Re: The Cloud?
I wrote an MFC wrapper for IBMs via voice for a startup back in the day, and if it was at all trained on a particular speaker (it could handle many but it wanted to be told who was talking) - it was super good. In many opinions better than the Dragon stuff, particularly in the case of custom vocabularies - this was used to transcribe doctor's patient notes, so it needed to know medical jargon and a multitude of ways to say any number (one hundred, a hundred, one zero zero, and on and on for more complex ones).
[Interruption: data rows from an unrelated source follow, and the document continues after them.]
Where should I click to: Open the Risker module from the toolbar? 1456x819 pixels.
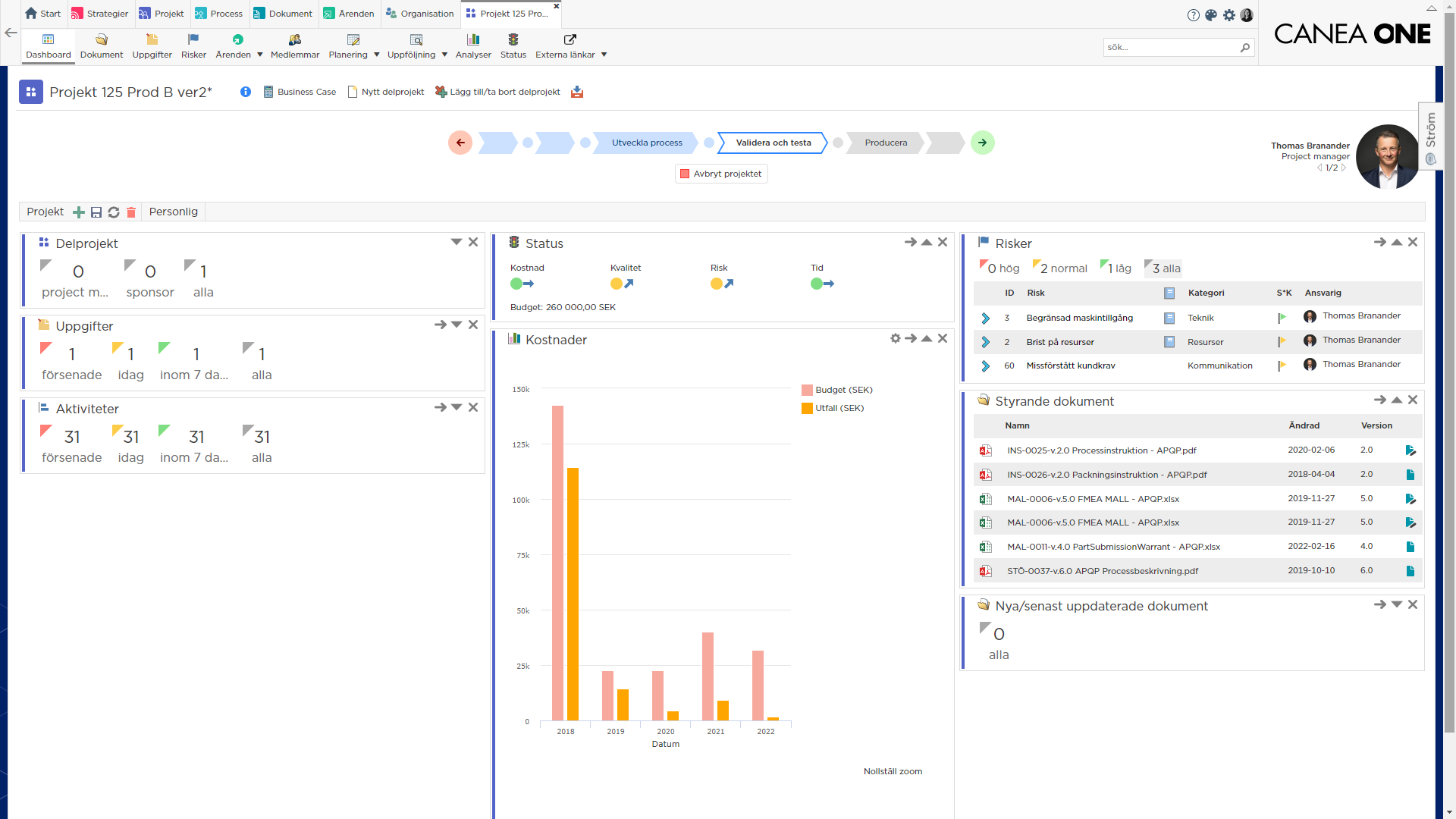193,46
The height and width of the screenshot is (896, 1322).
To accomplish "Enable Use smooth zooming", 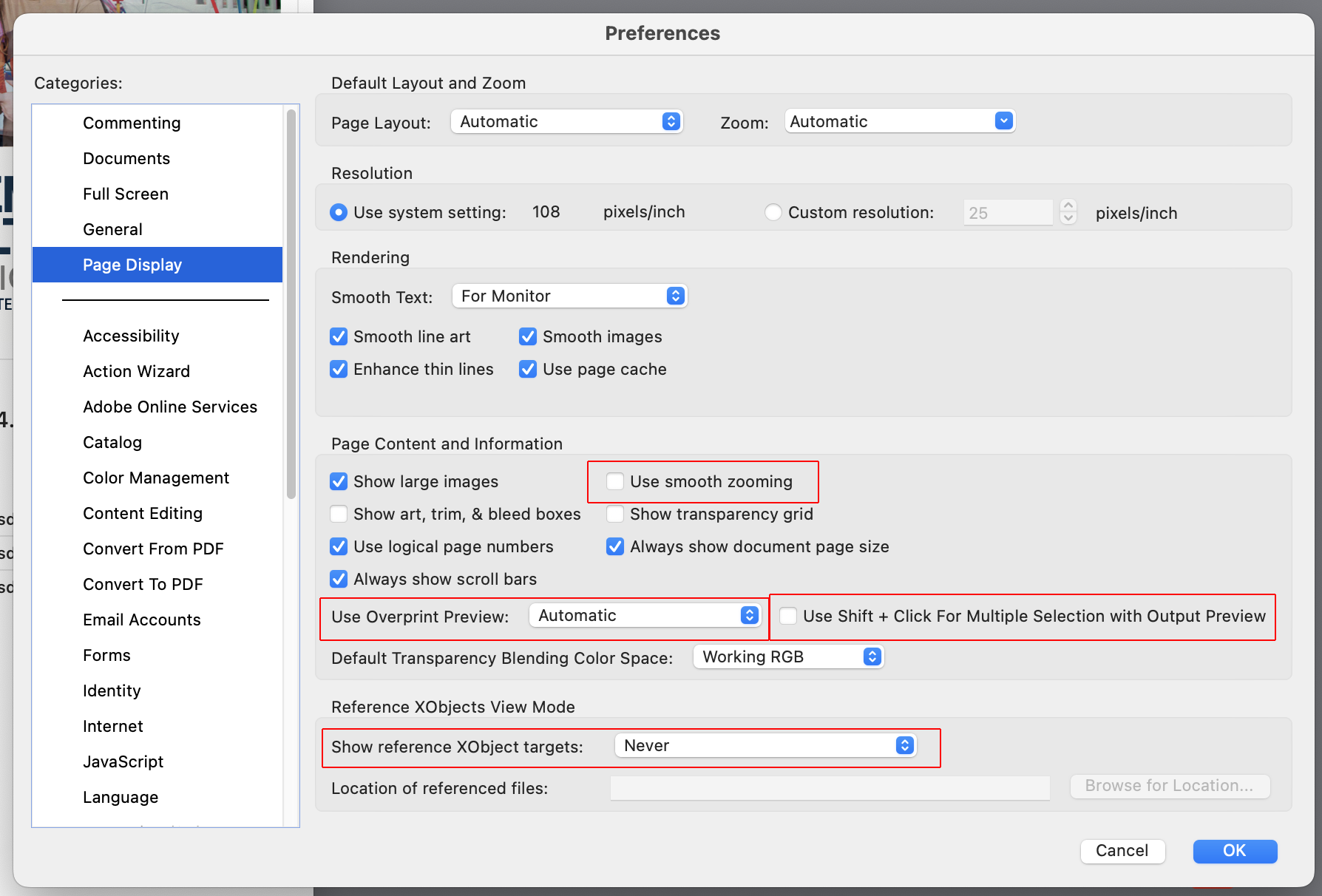I will click(614, 481).
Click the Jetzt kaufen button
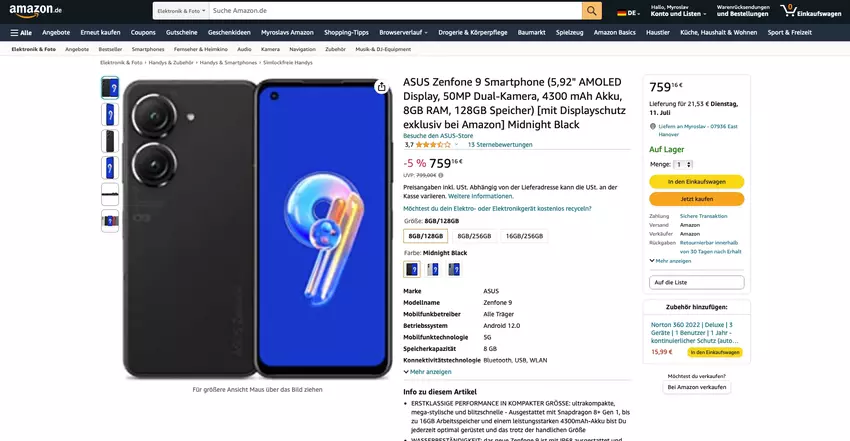Image resolution: width=850 pixels, height=441 pixels. pos(697,199)
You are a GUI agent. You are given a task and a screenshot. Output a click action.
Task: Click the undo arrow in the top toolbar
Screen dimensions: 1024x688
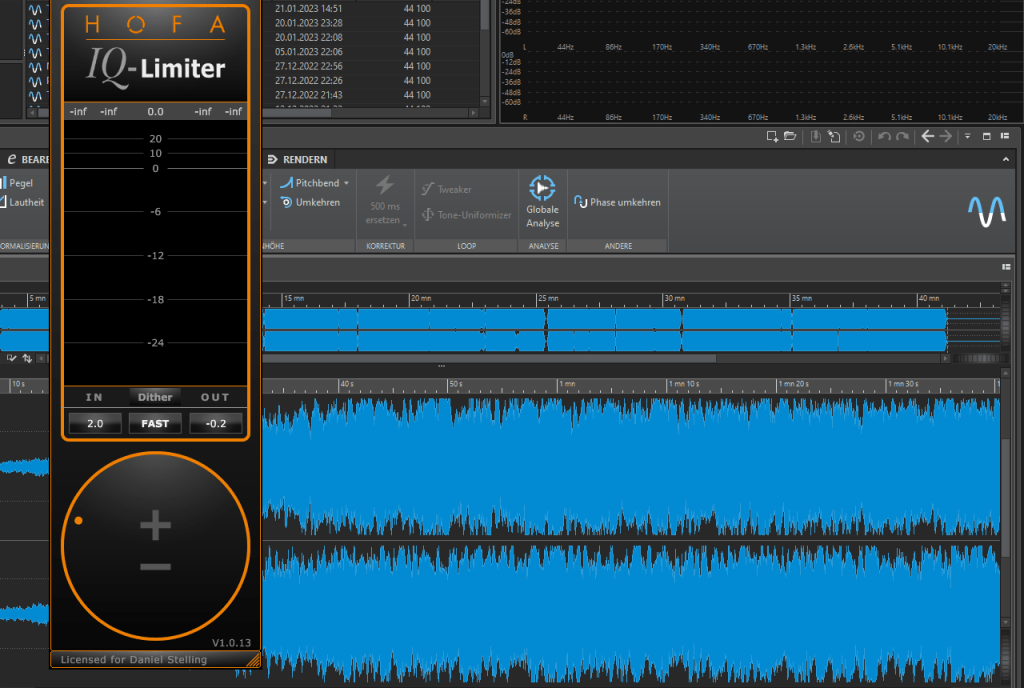[884, 136]
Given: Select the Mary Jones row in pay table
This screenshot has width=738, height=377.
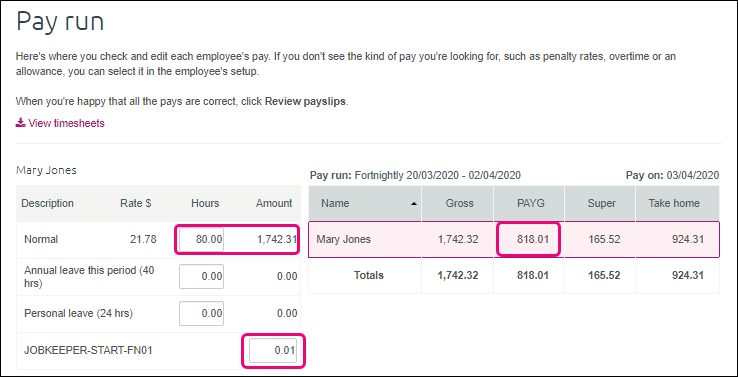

It got so if a doctor often coughed in the middle of saying some weird drug name, it'd sill get it right - due to regular human transcriptionists error-checking and telling the speech engine what was really said.
Adapting how a thing written for unix then to windows then rose some serious eyebrows and won the odd award. It was definitely a complex thunk operation. I've thought about resurecting the codebase, this time just using in linux as I abandoned windows around .net and the VB'ing of visual studio time, as no one was paying me to fix windows anymore - linux ever since.
It's long been known in the speech recog biz that working for one person (or a few known ones) is a metric ton easier than "all ya'll out there". It is in fact easier to tell who is speaking (biometric fashion) than what they are saying for a limited population.
This is one reason the big boys use the cloud. The other is of course, the obvious snooping and slurping.